**What needs to be done**
Where an image appears, leave it out; otherwise repeat the data exactly.

*** Opening of Data for analysis ***

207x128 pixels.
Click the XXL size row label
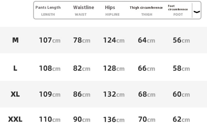15,119
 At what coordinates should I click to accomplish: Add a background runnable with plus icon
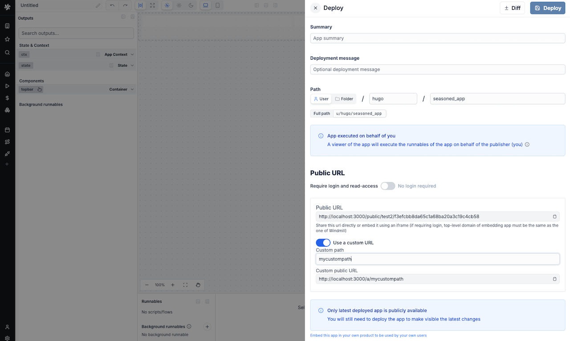tap(207, 327)
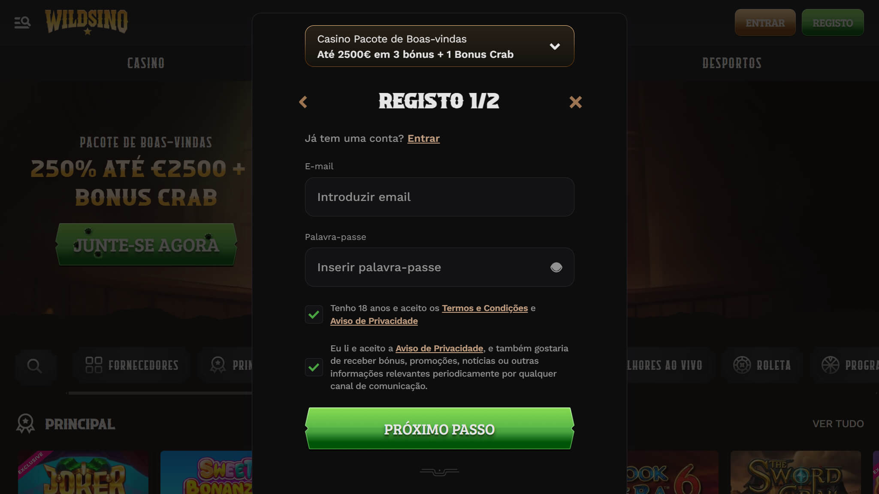Untick the 18 anos terms checkbox
The width and height of the screenshot is (879, 494).
tap(314, 314)
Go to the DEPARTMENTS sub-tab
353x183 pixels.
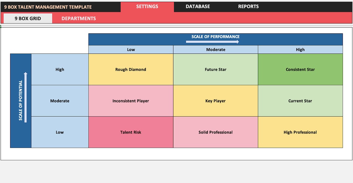click(x=79, y=19)
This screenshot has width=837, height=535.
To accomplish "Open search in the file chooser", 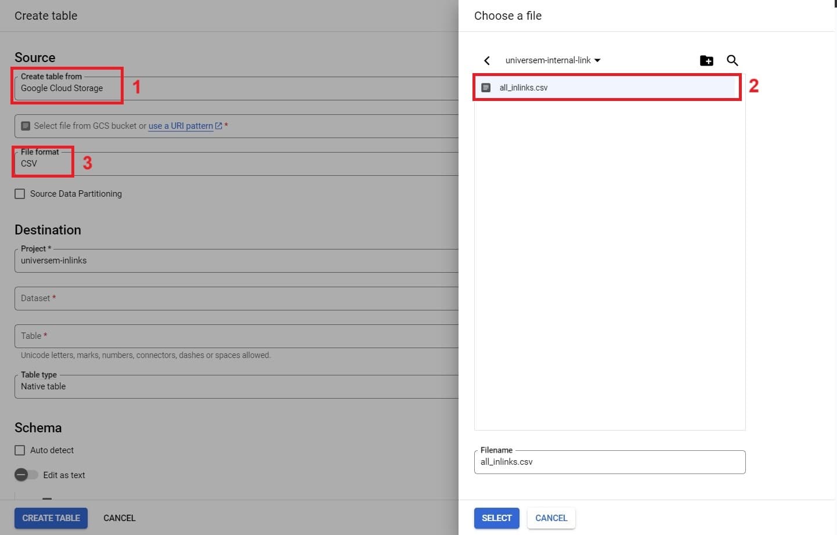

*** Close of Data for analysis ***

**Answer**
207x128 pixels.
Click the XXL size row label
15,119
 At what coordinates should I click to accomplish: Add a background runnable with plus icon
tap(207, 327)
Untick the 18 anos terms checkbox
The width and height of the screenshot is (879, 494).
tap(314, 314)
Go to the DEPARTMENTS sub-tab
353x183 pixels.
click(x=79, y=19)
This screenshot has width=837, height=535.
To accomplish "Open search in the file chooser", 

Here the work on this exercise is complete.